CANNAHEALTH Cannabis and Human Behavior | Page 16

Lilliana Massimo worked in the low income housing sector for many years when she suffered a horrific accident that left

her with lifelong spinal injuries and a traumatic brain injury with occasional seizures from almost nine years ago.

She had just given birth to twins a few months earlier. Through the assistance of her doctors and pain clinic, she was on opioids for seven years. Eventually, she was diagnosed with “fibromyalgia,” ongoing various spinal and

disc issues, dercum's, epileptic myoclonus, cognitive difficulties, and a slew of other illnesses along with the daily regimen of 13

medications.

After years of telling her doctors that she was

no longer benefiting from the opioids, she decided to get a DNA health report to figure out why she was still so very ill. Although the health information she received was shocking, her DNA report also revealed that she has at higher risk of opioid overdose than the average consumer. She made all her doctors aware of the findings - which included a litany of other health risks associated with medications doctors prescribed to her. Unfortunately, they disregarded it and informed her that she was not the kind of person that

could manage without pain medication. Mrs. Massimo may be currently undergoing ill effects of those prior unwarranted medications.
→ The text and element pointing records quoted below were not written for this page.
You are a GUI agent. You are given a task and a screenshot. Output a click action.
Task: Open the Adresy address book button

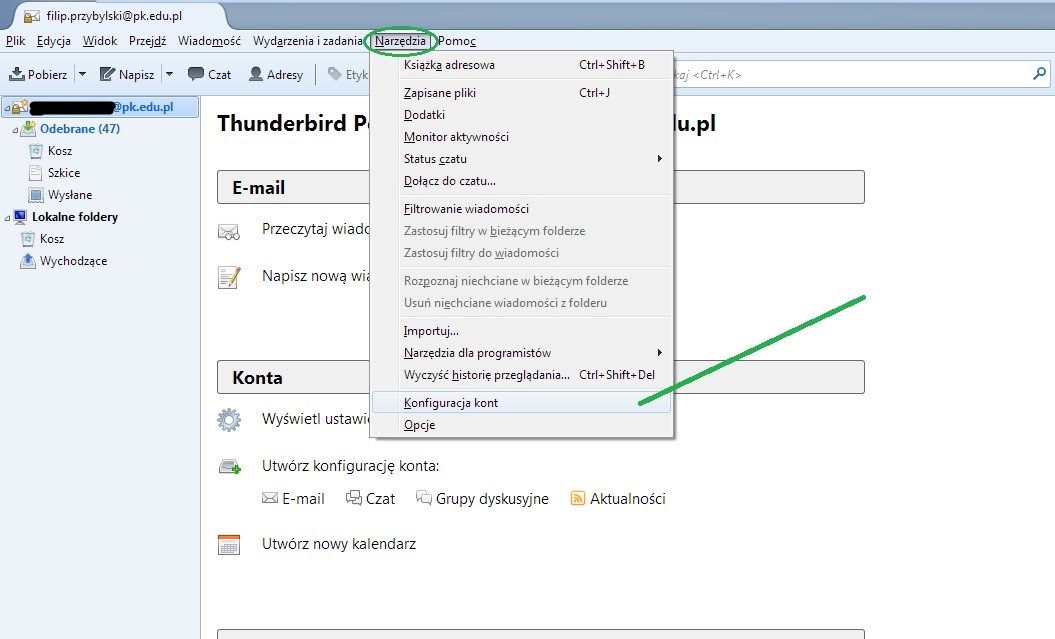click(x=275, y=75)
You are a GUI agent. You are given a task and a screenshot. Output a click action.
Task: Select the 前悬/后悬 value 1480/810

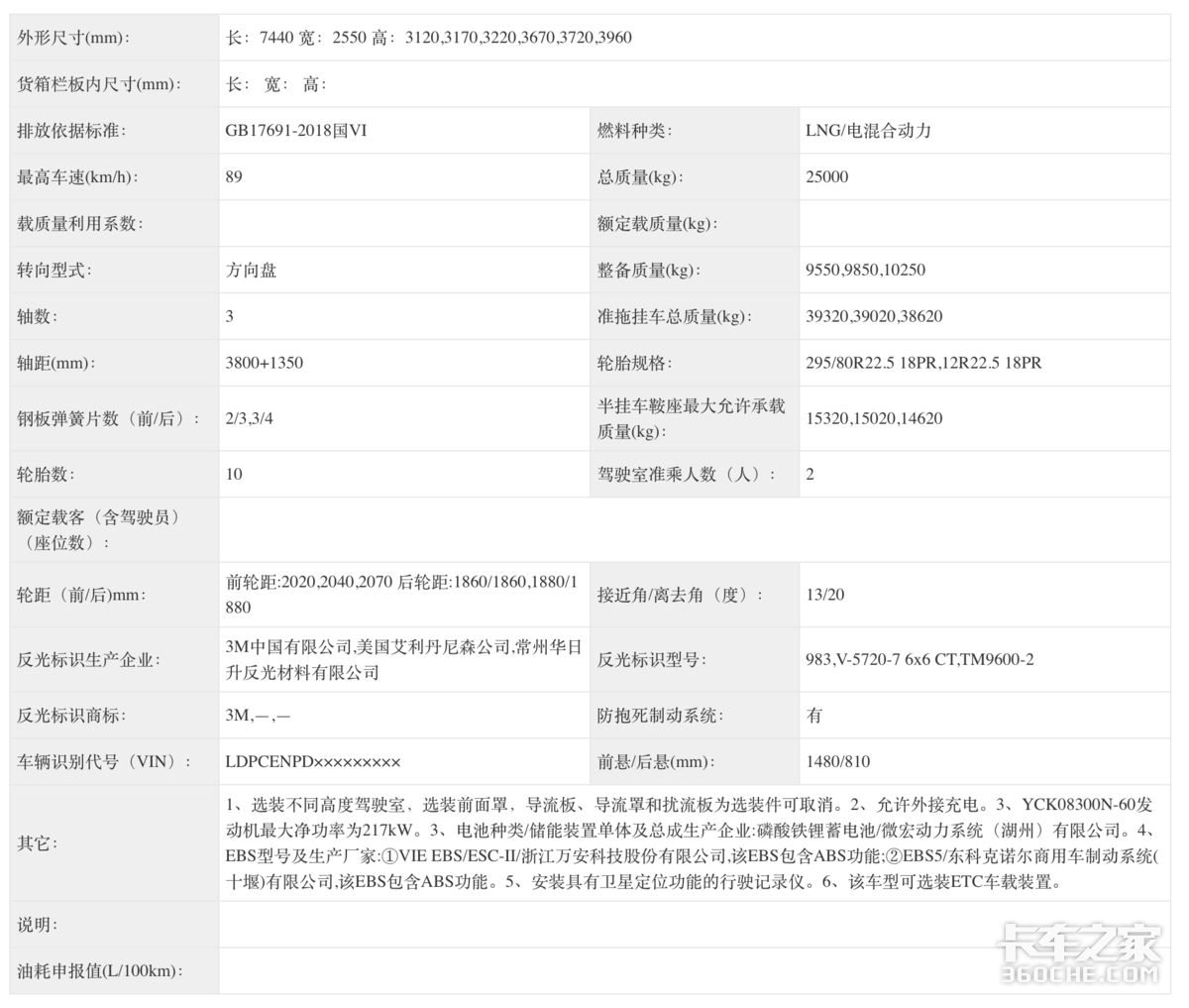pos(838,762)
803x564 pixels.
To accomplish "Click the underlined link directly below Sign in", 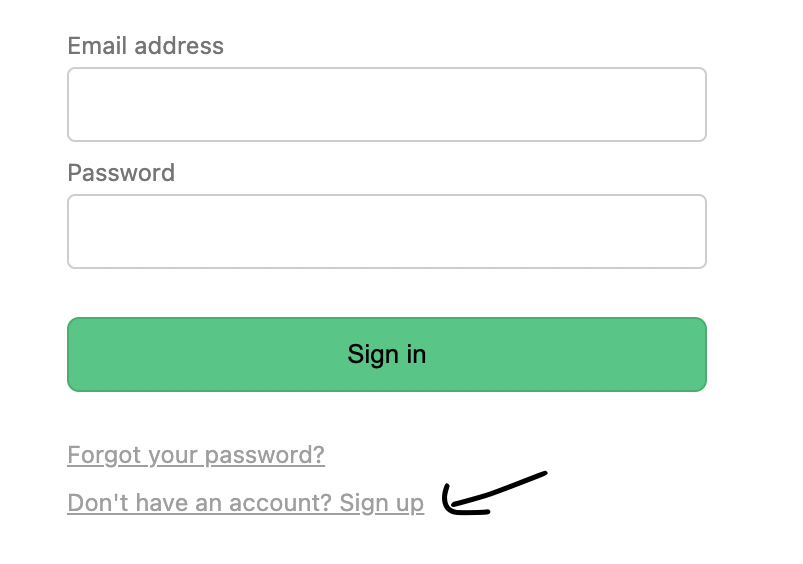I will (x=196, y=455).
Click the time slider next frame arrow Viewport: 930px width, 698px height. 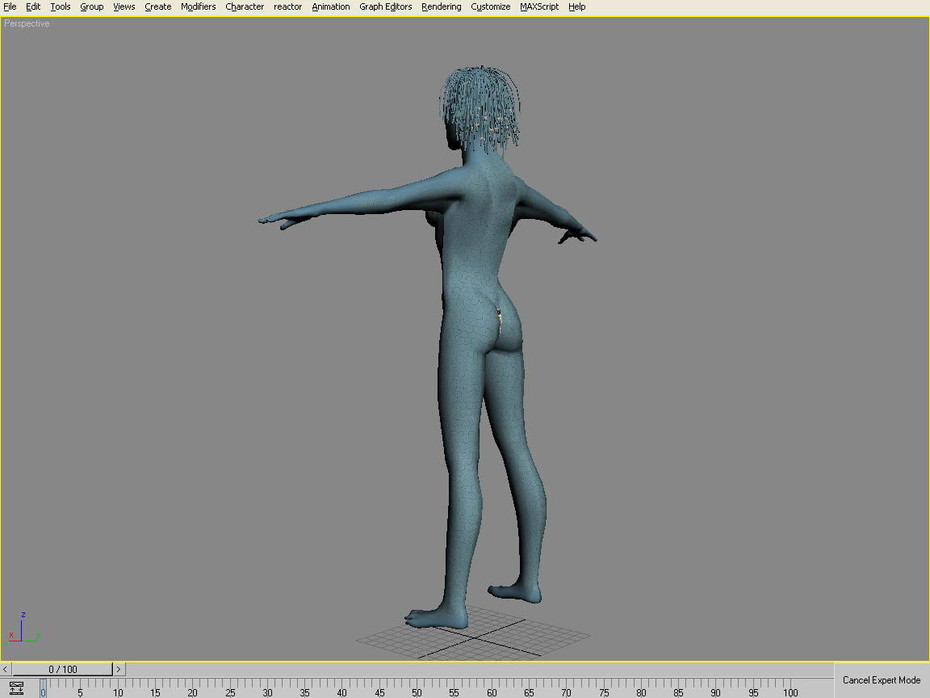tap(119, 669)
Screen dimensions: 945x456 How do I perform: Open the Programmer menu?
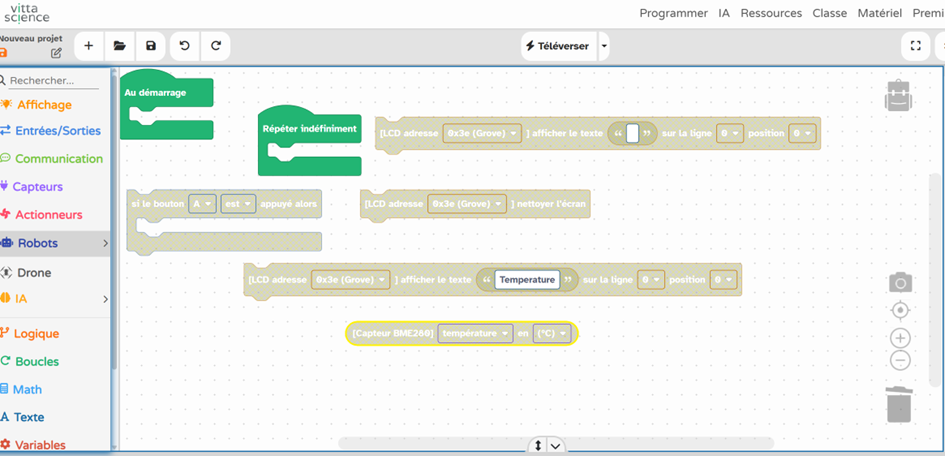pos(673,13)

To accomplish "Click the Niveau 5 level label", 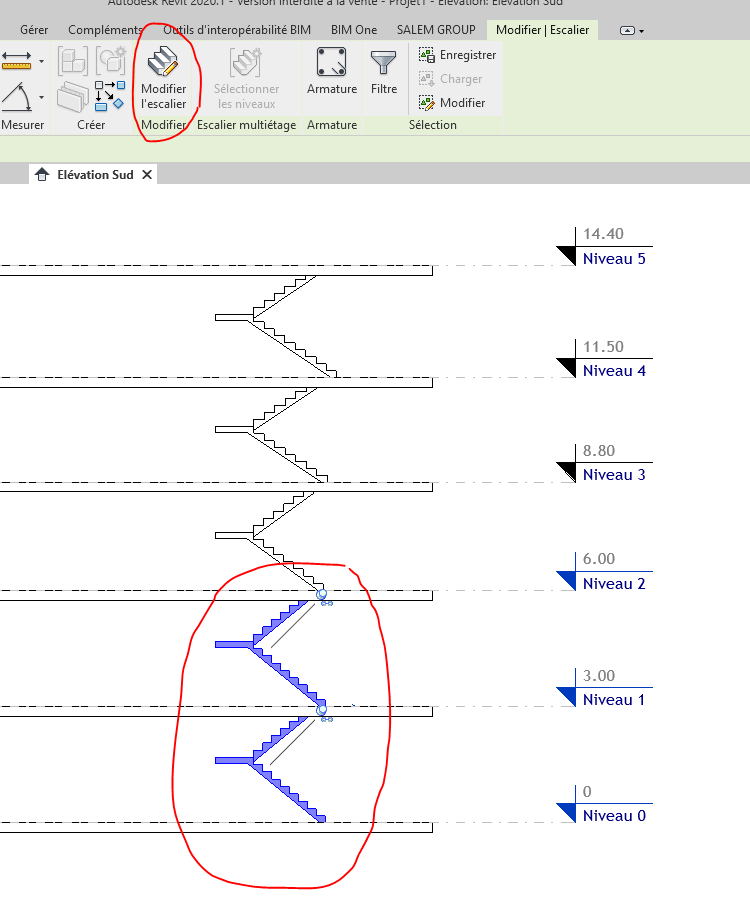I will click(614, 259).
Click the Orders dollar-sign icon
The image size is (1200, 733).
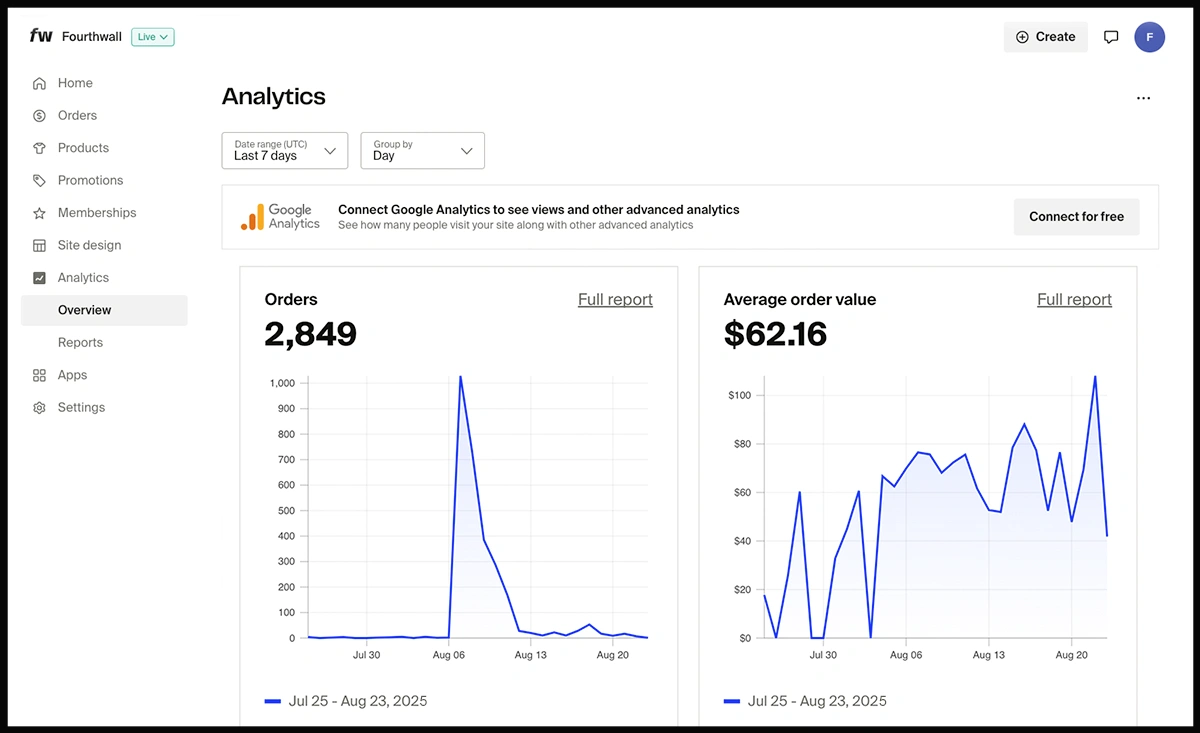point(39,116)
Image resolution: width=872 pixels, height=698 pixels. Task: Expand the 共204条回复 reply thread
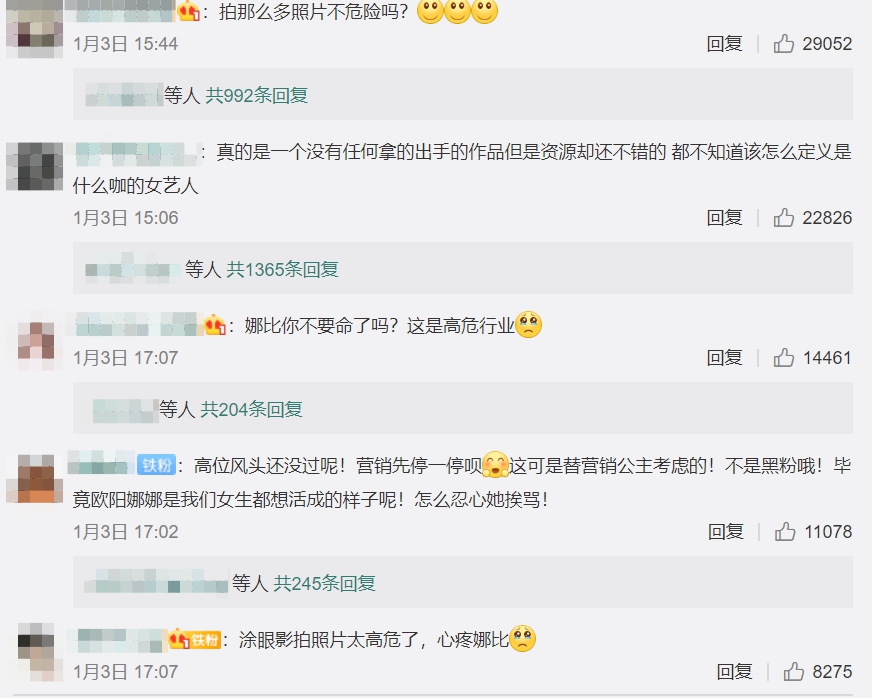(x=251, y=409)
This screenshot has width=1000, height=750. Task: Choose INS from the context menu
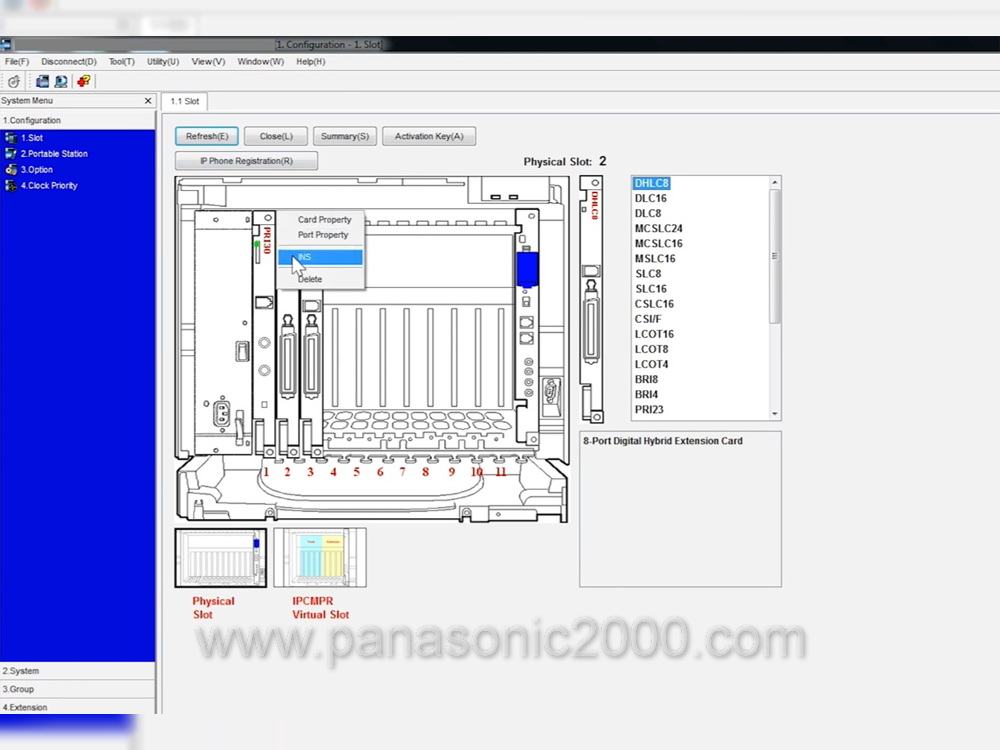coord(320,257)
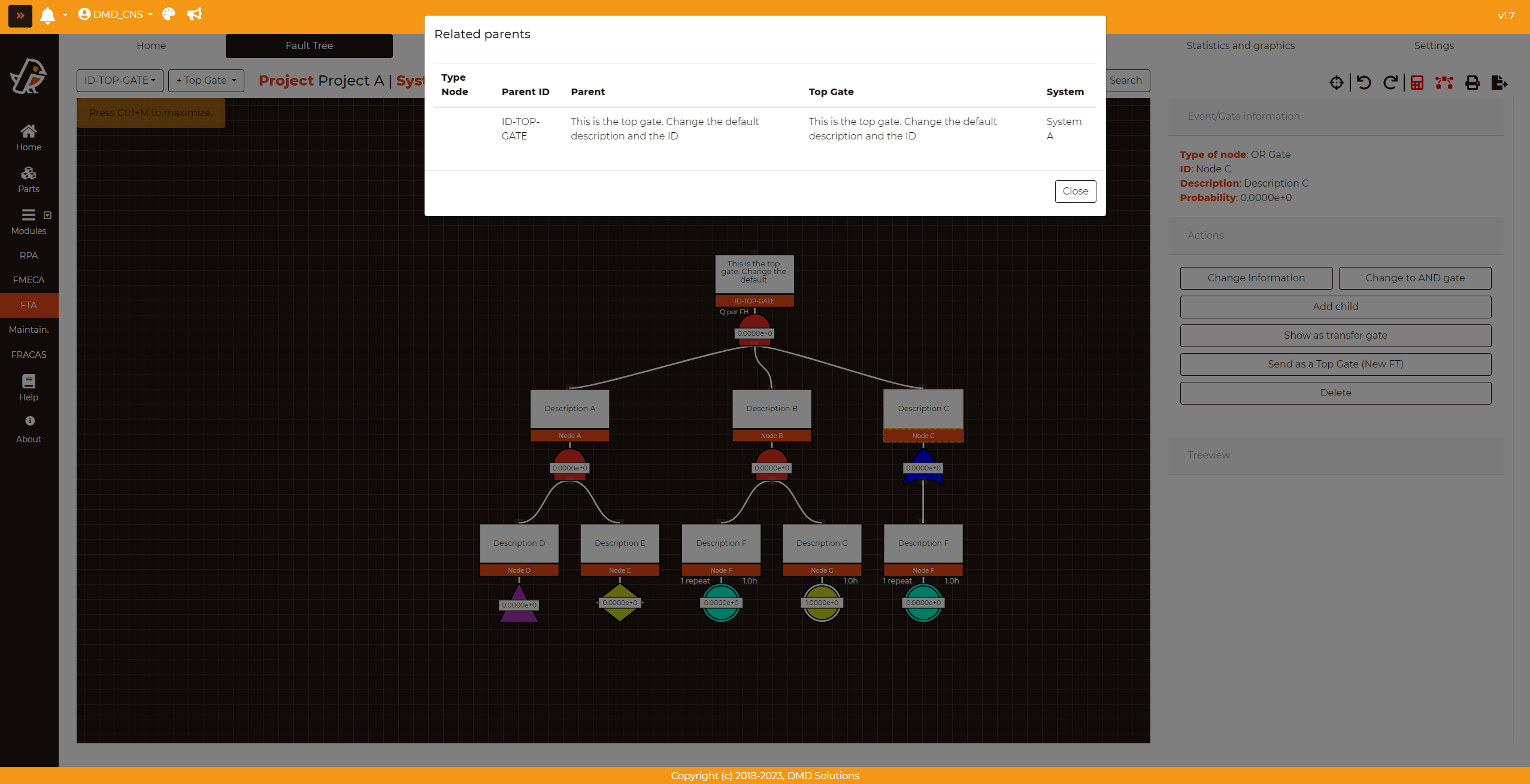1530x784 pixels.
Task: Close the Related parents dialog
Action: tap(1075, 191)
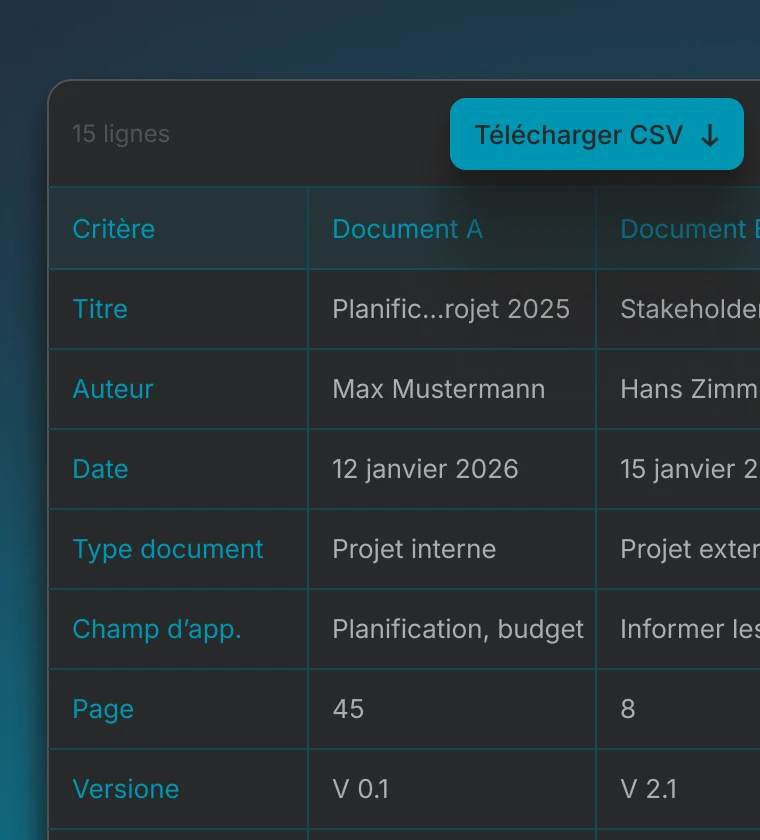
Task: Click the Télécharger CSV button
Action: tap(595, 135)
Finally, after the pain clinic’s history of not listening to her or her husband's concerns and her primary caregiver not wanting to get involved in prescribing opioids; she informed the pain clinic that she only had a 30 minute window in her day where she felt minimal pain and she wanted to taper down to eventually stop. Again, she was informed that she was not the kind of patient that could manage without opioids.

Doctors told her she became hyperalgesic. They then took her husband in a different room and said she was going to die if she didn’t get on suboxone. Instead of tappering her off the opioids, they sent her home with nausea medication for a week to transition off the opioids and wanted her to return in a week for a suboxone infusion. Undergoing many seizures as a symptom of withdrawal, Lilliana realized that enough was enough.

In the summer of 2017, she dumped the pain clinic and began traveling out of state to visit Cannabis caregivers who could help her with pain management and withdrawal symptoms. She is now off the opioids however, her trust in doctors and humanity have plummeted. Mrs. Massimo has been quite active in Washington and North Carolina fighting for safe access, patient rights and the right to try.